Unfortunately, Chinese business schools cannot import their way out of this problem, even in the short term. While in many of the subject areas (the humanities in particular) doctoral graduates outnumber teaching positions by orders of magnitude, everyone acknowledges there is a global shortage of talented business faculty.
"The lack of flow of PhDs has been an issue for the sector globally for a long time," said HKUST’s Cheng.
According to a report from the Association to Advance Collegiate Schools of Business (AACSB), a business school accreditation body, unfilled positions for business professors increased throughout the last decade, and business schools reported a corresponding decline in academically qualified faculty. Meanwhile, salary growth for business educators consistently exceeded inflation.
While this combination of high demand and comfortable salary (starting business professors in the US earn around US$150,000 and up) appears to have made the business PhD track more attractive, the sustainability of the recent upsurge in PhD applications reported by business schools is dubious.
Unless demand for MBAs and other business professionals takes more than six years to recover, many of these students will doubtless be attracted away from the academic track back into the workforce – especially since no matter how high the salary that awaits a business professor, the six intervening years of requisite academic study is spent in relative penury.

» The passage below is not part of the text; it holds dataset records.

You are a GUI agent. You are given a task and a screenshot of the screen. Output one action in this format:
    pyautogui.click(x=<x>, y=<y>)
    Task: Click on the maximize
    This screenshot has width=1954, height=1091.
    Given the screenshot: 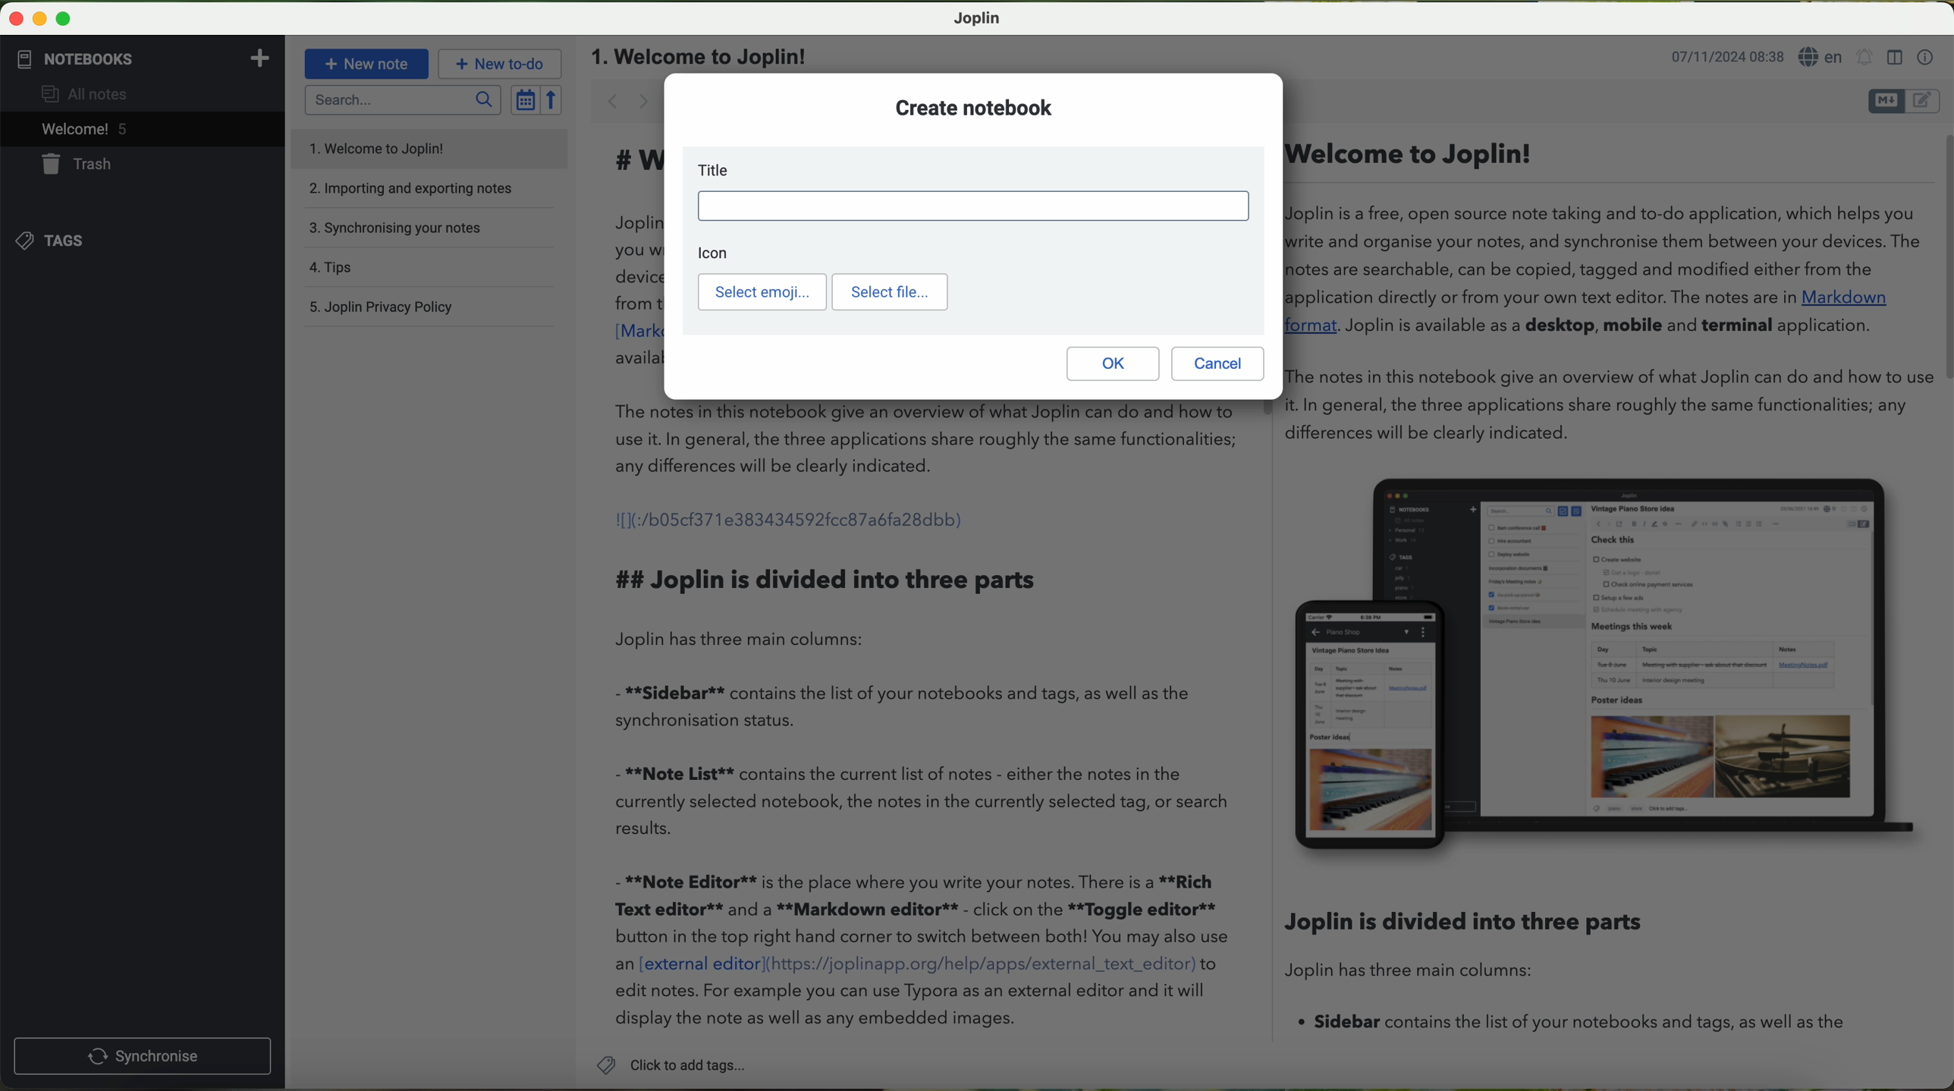 What is the action you would take?
    pyautogui.click(x=64, y=20)
    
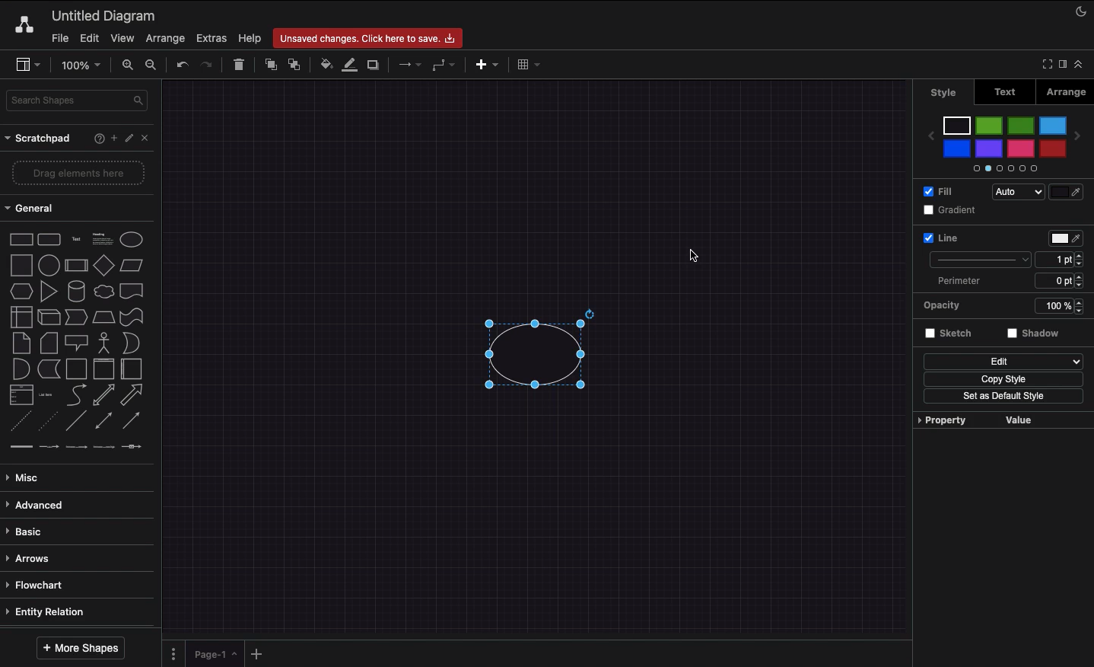 This screenshot has height=667, width=1094. I want to click on To front, so click(270, 65).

One professor estimated the opportunity cost of his PhD at US$750,000 in lost income.
Even those that graduate cannot be counted on to become teachers. Unlike professors of literature, say, graduates with business-related doctorates can easily find work in the private sector – PhDs in finance, for example, are particularly popular hires on Wall Street.
This means that programs in China must compete on a relatively level playing field with foreign universities for talent. Laurie Underwood, director of external communications for China Europe International Business School (CEIBS) notes that while CEIBS’ reputation helps attract faculty, it still pays globally competitive rates to hire and retain world-class teachers.

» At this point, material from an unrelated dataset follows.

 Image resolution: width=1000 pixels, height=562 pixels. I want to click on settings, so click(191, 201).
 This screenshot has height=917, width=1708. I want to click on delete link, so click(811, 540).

Most domestic programs are not so well endowed. Antai’s Van Fleet said that most domestic programs’ tuition fees are an eighth of the global average. This might sound like a bargain, but it makes it difficult to pay qualified faculty from the receipts. "China doesn’t have the wherewithal to haul in 50,000 MBA professors from overseas," he said.
For the time being, most schools must compromise, hiring a portion of their faculty from abroad, another portion from home. Cindy Ai, executive director of Shanghai University’s Global Local MBA program (GLMBA), said that GLMBA’s solution to the salary wars has been to sign long-term contracts with faculty and provide them with opportunities for research abroad. But GLMBA offers different salary packages based on experience and marketability. "Some teachers have very rich experience, others do not," she said.
While this may not be ideal for students, as a long-term strategy, mixing less experienced domestic faculty with highly qualified foreign faculty (or highly qualified Chinese returnees) is one way to provide the "mentoring" experience that Chinese business educators need.
Ultimately, though, there does not appear to be any alternative to increasing domestic production of high-quality business PhDs. At present, China’s rapid growth has made it a hot spot for foreign researchers, but Chinese schools cannot assemble a stable faculty base out of researchers passing through for just a couple of years.
So long as Chinese academic research remains plagued by corruption, so long as teaching foreign students in English is more lucrative than teaching locals in Chinese, the risk will remain that even if China ends up producing more and better business educators, it will produce them for export.